Tumor heterogeneity and inadequacies of the immunohistochemical methods employed may also have affected the assessment of Flt-1 expression and its correlation with the pathoclinical parameters of colorectal cancer reported in the present study. Although EMT occurs in the tumor itself and is involved with tumor cells, the formation of a pre-metastatic niche involving Flt-1 occurs in the place where, subsequently, metastasis from the original site will develop, and is formed by precursor cells migrating from the bone marrow. Therefore, the expression of Flt-1 should also be determined in cells of the liver, lungs and in other regions, as well as the primary tumor (37). Inflammatory cells expressing Flt-1 are similarly dispersed, which are conducive to immune tolerance to cancer. Thus, the large dispersion of cells expressing Flt-1 in the body, and the diverse involvement of Flt-1 in the process of tumorigenesis, indicate that its expression in the tumor alone does not reflect the actual role of Flt-1. In a group of 58 patients with colon cancer and 10 patients with colorectal adenoma, no differences in Flt-1 expression were identified between adenoma and carcinoma patients, or, as reported in the present study, between the particular tumor stages (38). It was hypothesized that Flt-1 expression in the primary tumor should favor metastasis, therefore leading to a poorer prognosis. However, in our study group, no such correlations were identified. Indeed, no correlation between Flt-1 expression and the markers of poor prognosis in patients (i.e., the presence of metastasis, or a shorter survival following surgery) were observed. On the other hand, in several publications associated with colorectal cancer, marked Flt-1 expression was a marker of poor prognosis in patients. In a study on 91 patients with colon and rectal cancer, high Flt-1 expression correlated with the shorter post-operative survival of patients with clinical stage II and III cancer (39). In another study of 140 patients with colon cancer, Flt-1 overexpression was predictive of early local recurrence (40). It is worth noting, however, that immunohistochemical methods are not perfect, and, as mentioned above, the diverse role of Flt-1 and its dispersion throughout the body may have led to an inadequate assessment of its pathoclinical role in colorectal cancer. Such inadequacies may explain the significant differences in the results achieved by various investigators.

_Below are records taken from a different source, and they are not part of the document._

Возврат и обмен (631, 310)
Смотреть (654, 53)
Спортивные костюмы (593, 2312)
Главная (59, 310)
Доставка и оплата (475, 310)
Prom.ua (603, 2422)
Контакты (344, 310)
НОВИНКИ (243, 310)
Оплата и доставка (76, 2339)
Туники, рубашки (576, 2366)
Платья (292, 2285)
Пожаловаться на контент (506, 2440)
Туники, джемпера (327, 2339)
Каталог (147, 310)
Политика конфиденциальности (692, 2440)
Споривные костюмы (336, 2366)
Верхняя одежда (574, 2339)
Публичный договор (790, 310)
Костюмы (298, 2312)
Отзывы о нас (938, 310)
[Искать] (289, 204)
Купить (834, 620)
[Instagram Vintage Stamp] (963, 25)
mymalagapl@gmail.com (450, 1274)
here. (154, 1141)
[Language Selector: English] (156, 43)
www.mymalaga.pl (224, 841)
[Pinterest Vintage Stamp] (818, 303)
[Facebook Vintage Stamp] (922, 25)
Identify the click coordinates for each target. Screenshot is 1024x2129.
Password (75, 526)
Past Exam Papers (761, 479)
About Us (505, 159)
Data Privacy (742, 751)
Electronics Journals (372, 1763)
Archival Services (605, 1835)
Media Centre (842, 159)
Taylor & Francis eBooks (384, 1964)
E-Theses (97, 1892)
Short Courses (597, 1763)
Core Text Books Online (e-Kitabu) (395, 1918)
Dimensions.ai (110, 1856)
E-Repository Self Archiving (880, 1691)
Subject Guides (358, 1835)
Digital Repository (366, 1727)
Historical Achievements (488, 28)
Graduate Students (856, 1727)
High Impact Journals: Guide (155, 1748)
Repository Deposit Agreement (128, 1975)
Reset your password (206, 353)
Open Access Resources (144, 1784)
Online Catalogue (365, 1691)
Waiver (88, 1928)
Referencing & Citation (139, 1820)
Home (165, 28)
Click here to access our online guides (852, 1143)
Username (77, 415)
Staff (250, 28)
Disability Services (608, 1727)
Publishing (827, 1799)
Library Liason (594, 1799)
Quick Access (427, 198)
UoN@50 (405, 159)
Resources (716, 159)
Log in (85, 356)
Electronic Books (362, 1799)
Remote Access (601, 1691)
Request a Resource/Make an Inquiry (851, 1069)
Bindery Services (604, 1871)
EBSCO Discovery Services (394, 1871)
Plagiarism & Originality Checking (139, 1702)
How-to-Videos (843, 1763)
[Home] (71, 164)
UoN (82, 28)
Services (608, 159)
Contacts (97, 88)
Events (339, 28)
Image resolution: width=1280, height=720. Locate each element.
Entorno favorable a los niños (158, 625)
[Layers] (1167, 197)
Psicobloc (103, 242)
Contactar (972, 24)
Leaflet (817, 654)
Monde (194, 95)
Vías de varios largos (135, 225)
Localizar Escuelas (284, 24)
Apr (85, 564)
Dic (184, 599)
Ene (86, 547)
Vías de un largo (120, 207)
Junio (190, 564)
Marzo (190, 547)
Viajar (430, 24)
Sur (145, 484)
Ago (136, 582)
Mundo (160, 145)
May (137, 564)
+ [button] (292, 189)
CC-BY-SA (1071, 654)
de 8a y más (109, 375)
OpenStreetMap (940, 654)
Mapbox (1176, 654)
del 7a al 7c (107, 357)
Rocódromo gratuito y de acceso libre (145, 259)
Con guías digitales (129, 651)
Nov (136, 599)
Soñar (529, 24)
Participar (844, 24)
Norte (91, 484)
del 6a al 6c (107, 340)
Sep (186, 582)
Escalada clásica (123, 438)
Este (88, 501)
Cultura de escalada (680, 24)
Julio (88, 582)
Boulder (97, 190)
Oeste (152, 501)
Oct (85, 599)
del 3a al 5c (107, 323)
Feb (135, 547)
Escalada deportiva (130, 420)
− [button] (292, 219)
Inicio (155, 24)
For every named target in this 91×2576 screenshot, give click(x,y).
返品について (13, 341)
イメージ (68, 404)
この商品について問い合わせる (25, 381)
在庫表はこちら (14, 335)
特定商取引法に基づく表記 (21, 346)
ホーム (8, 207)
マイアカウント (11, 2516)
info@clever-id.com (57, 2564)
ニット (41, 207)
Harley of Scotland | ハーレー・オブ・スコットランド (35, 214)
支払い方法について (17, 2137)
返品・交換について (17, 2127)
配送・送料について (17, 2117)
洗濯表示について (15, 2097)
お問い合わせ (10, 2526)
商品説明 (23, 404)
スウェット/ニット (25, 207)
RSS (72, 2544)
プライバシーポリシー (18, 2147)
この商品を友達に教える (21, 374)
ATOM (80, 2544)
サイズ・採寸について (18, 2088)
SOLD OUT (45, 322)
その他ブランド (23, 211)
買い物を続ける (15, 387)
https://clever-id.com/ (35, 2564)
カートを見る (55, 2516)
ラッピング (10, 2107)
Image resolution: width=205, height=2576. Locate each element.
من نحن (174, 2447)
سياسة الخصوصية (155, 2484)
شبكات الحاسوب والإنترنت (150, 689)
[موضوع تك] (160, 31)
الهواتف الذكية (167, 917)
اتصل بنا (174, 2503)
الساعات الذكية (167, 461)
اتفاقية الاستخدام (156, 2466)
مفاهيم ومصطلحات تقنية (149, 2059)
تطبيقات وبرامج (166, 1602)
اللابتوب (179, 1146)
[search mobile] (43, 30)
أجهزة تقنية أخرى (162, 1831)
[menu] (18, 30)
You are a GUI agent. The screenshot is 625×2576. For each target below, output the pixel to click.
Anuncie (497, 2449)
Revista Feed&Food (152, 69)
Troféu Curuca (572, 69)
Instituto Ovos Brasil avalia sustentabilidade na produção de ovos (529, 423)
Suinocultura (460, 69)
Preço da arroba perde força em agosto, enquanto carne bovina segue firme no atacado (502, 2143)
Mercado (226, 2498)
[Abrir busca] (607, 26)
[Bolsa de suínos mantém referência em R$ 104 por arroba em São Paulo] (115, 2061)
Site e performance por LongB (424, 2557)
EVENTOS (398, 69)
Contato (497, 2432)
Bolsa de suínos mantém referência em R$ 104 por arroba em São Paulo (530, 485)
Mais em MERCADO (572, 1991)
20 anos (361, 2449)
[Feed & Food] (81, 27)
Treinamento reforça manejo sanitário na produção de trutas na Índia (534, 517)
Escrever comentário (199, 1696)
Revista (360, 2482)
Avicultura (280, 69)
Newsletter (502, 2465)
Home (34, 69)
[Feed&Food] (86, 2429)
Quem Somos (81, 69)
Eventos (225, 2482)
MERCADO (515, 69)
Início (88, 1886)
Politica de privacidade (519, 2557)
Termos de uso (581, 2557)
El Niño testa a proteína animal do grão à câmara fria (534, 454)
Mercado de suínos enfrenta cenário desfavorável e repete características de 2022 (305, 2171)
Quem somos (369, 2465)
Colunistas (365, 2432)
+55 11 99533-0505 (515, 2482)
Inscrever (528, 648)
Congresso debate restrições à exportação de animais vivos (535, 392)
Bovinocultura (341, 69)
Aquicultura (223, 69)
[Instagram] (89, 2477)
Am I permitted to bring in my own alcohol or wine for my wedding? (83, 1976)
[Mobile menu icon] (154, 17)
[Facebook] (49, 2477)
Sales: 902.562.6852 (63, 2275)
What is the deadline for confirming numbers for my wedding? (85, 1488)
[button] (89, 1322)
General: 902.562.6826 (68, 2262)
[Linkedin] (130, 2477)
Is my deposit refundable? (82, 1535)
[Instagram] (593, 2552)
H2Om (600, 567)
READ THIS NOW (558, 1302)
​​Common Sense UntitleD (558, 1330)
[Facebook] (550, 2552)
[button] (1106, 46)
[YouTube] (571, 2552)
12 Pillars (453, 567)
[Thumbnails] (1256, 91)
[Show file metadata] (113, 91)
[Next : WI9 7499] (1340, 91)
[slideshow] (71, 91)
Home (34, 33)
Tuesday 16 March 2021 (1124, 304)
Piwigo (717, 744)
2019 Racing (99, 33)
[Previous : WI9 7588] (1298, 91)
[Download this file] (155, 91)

In conclusion, in the present study an increased expression of VEGF and Flt-1 receptor was shown to be associated with increased MVD in the primary tumor in resectable colorectal cancer. However, neither the vascular density in the primary tumor, nor the expression of VEGF and Flt-1, correlated with potentially prognostic pathoclinical factors and overall survival in resectable colorectal cancer.
Language assistance in the preparation of this manuscript was kindly provided by Proper Medical Writing Sp. z o.o., Warsaw, Poland.